Chegamos na Casetta às 21h21. Lembro exatamente da hora porque achei curiosa. Tenho essa mania de olhar para o relógio em horas em ponto ou em palíndromos como 20h02. Aquela noite entramos em casa exatamente 21h21 e foi a última vez que dei conta das horas pelos próximos dias. Os instantes escorriam entre garrafas, ervas, seringas, papéis e cristais. De vez em quando entrava na paranóia dos paparazzi e fechava todas as janelas e persianas e então já não sabíamos se era cedo ou tarde, dia ou noite ou mesmo há quantos dias estávamos ali. Vivíamos nus a maior parte do tempo. Sempre confundia Jessica com Susi e afinal as chamava de “Linda”. Linda, traga mais uma garrafa, por favor. Claro que por mais tontas que elas fossem sabiam distinguir minimamente um cavalheiro de um imbecil. O desprezo que sentíamos por elas era recíproco, todos éramos náufragos à sós em um oceano de distrações e entorpecimento, agarrando-se uns aos outros com medo de nos afogar. Que importa se sou um babaca? O champagne é de primeira e uma boa matéria na imprensa pode render-lhes um bom trabalho. Assim, elas desculpavam minha soberba, eu desculpava a frugalidade delas e todos desculpávamos o mau caráter de Genaro.

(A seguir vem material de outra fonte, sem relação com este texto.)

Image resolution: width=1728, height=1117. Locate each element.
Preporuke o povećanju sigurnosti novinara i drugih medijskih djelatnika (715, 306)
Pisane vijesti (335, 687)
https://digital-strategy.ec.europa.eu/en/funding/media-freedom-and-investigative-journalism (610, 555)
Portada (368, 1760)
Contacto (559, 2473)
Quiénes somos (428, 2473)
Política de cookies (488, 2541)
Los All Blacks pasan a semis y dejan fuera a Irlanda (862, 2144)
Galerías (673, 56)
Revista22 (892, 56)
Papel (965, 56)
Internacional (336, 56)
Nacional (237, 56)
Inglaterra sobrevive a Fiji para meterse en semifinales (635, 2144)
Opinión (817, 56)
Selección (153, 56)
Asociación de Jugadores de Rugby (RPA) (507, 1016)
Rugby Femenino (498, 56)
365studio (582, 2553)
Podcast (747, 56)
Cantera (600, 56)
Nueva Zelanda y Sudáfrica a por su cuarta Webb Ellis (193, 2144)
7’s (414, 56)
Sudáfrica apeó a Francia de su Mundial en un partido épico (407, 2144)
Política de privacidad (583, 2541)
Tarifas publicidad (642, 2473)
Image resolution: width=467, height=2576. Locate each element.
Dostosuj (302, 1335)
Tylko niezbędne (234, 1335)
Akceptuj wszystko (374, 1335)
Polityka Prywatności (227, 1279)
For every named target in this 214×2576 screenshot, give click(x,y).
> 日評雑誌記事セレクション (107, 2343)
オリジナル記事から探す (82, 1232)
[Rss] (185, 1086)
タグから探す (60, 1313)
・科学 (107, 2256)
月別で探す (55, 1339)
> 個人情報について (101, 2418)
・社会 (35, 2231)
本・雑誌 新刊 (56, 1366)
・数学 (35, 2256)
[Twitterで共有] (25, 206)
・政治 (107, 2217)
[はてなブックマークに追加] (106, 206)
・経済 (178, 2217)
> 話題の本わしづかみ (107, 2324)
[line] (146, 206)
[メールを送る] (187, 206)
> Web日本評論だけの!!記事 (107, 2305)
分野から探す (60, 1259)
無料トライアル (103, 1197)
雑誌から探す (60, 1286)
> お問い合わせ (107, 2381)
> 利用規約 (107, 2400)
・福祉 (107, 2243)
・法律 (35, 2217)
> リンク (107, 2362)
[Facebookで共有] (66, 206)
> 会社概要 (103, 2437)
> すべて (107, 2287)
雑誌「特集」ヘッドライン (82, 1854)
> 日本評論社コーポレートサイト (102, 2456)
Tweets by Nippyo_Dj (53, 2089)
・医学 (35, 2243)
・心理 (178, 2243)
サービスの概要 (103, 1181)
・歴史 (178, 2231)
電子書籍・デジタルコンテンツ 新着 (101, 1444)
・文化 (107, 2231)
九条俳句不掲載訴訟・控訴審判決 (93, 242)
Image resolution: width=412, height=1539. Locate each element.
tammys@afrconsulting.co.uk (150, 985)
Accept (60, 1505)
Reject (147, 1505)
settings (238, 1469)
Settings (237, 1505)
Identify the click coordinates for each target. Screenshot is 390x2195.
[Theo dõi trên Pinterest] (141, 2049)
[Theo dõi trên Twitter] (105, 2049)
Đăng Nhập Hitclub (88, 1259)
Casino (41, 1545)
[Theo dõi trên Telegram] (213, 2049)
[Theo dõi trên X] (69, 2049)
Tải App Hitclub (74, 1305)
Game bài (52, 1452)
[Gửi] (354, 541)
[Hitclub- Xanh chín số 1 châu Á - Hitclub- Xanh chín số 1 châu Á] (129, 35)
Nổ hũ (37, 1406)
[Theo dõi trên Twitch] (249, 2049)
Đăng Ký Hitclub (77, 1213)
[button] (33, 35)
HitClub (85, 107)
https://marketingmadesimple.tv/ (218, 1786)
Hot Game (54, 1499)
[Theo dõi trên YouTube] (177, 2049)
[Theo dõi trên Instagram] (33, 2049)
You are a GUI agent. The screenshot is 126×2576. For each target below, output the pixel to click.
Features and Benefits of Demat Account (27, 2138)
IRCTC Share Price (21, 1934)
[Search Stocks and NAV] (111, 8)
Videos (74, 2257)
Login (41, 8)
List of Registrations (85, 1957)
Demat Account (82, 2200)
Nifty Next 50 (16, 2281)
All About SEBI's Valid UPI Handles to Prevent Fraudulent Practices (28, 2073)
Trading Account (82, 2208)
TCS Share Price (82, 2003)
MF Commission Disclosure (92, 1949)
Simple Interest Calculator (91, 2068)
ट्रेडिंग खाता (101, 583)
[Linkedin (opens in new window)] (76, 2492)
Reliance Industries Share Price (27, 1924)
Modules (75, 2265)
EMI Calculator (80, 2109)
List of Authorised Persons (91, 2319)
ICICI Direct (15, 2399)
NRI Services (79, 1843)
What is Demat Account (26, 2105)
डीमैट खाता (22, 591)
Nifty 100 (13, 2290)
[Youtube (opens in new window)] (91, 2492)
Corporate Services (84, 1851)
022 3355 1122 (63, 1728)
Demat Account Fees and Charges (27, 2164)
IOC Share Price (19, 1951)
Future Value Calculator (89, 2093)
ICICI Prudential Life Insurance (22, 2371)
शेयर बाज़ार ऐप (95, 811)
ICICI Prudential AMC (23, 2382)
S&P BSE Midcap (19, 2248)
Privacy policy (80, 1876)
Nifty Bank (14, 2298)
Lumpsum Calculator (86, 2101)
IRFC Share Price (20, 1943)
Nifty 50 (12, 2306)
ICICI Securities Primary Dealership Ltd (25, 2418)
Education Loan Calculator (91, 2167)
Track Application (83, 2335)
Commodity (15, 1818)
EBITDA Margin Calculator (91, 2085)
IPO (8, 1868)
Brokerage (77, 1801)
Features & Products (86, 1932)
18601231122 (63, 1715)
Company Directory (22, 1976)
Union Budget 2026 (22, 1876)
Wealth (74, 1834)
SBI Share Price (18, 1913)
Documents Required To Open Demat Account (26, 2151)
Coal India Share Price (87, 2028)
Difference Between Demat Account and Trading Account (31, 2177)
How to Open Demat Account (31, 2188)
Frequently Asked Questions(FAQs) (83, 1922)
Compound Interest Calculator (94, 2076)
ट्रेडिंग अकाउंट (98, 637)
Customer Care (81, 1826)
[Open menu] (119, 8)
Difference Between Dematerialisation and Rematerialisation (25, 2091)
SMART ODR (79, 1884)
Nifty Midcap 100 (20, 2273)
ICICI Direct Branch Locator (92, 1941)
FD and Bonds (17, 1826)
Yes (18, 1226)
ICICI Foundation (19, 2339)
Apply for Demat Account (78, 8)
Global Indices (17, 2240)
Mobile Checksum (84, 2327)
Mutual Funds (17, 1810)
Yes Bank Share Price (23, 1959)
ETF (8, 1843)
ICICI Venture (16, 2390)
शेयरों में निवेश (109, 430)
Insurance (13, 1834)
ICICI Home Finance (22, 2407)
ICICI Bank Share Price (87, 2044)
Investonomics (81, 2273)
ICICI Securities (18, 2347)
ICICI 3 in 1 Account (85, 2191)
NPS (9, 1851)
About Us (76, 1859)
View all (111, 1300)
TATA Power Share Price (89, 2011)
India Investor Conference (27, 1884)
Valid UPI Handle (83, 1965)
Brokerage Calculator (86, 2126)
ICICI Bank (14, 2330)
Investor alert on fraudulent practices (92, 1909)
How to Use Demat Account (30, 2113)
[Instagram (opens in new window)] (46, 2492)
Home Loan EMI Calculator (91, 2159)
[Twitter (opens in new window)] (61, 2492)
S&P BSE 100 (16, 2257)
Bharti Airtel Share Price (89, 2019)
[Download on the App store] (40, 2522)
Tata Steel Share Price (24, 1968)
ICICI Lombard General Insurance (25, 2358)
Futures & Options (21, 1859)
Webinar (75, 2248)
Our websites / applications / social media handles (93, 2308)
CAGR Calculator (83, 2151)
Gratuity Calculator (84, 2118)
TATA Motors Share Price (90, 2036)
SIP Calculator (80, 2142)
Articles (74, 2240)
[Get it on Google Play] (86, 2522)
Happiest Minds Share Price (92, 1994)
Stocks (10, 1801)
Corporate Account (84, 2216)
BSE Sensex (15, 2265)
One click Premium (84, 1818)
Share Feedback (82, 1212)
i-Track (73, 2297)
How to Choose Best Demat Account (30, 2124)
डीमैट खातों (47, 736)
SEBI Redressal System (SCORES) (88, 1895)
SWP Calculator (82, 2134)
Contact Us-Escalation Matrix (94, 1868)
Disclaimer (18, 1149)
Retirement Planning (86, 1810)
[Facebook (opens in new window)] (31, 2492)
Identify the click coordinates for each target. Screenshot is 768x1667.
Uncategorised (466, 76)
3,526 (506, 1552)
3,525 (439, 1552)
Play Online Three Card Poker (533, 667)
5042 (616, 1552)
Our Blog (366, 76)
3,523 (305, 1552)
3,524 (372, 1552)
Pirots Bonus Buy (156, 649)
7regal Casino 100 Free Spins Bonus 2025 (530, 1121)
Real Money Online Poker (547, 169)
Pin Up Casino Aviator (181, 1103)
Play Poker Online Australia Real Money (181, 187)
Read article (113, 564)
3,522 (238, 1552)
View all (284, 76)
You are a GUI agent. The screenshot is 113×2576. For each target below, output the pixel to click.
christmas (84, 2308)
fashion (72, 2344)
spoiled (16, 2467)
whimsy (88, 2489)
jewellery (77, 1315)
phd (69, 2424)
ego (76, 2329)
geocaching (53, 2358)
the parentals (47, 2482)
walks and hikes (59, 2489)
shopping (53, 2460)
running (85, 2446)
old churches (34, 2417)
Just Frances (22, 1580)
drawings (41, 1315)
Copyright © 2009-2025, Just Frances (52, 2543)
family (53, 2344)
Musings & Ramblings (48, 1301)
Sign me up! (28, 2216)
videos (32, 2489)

Até aí nada de novo, mais uma das nossas farras. Se as meninas da redação da revista vissem-me em um momento como este formariam uma opinião diferente de mim. Queria ver-me como um desses astros do rock, exuberantes em suas loucuras. Mas sabia que essas minhas bagunças não passavam de ocasiões pontuais, como um escoteiro que vai para uma rave uma vez por ano. Não passava de uma brincadeira estúpida que acabava em uma ressaca terrível e com a promessa de não beber nunca mais. Porém, desta vez, a coisa teve consequências sérias.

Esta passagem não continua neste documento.